■ **PAGE TEXT**
..........

Manual migration to Apps V2

( see also: fly migrate-to-v2 - Automatic migration to Apps V2 )

Apps V2 is now the default platform for new Fly.io customers’ deployments. You can also flip the switch yourself, so that any new apps you create are V2 apps by default. (TLDR: fly orgs apps-v2 default-on <org-slug>)

Our main docs now come at things from a V2-first perspective, though most procedures haven’t really changed and Nomad-specific instructions are still included where there is a difference. (Let us know if something’s missing!)

But what about my existing V1 apps?

We’re working on a tool to migrate apps to V2, but in the meantime, you may want to migrate manually. We now have a doc covering manual migration of a basic web app. In addition, community members have contributed resources here on the forum:

@tj1 got out ahead of our docs, sharing their process for moving over.

@pier generously emphasized the good practice of checking your certs are good before swapping DNS over

@sb8244 also concentrated the fruits of their migration experience for our benefit today.

Why not to do this (yet)

  • Apps V2 isn’t yet as fully featured as Apps V1. There’s not as much abstraction.

..........

■ **RECORDED INFORMATION**
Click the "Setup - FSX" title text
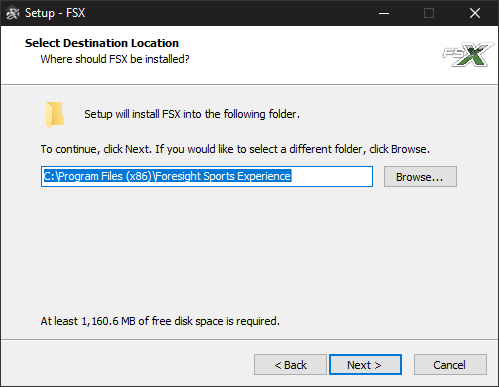This screenshot has height=387, width=499. pyautogui.click(x=55, y=13)
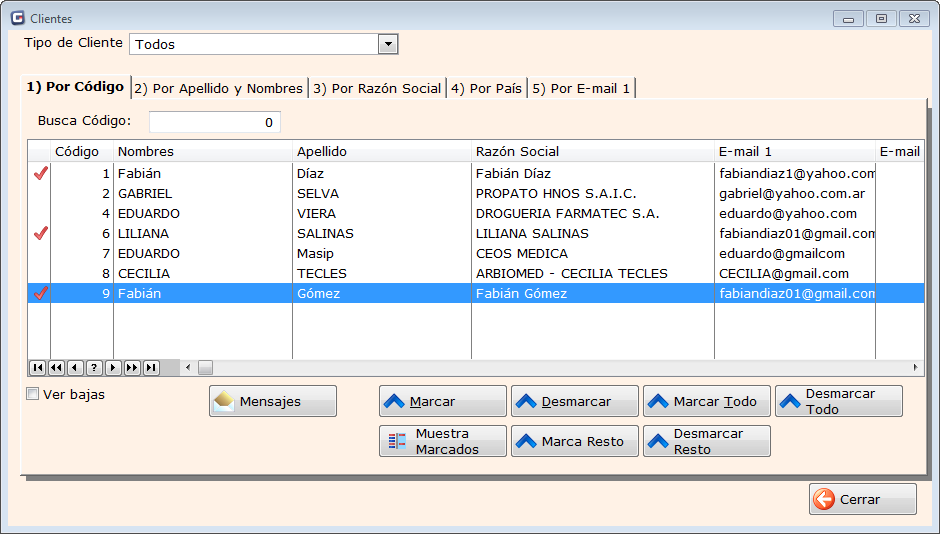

..........

In the page on manual migration to Apps V2, what practice did @pier emphasize?

Checking that your certs are good before swapping DNS over.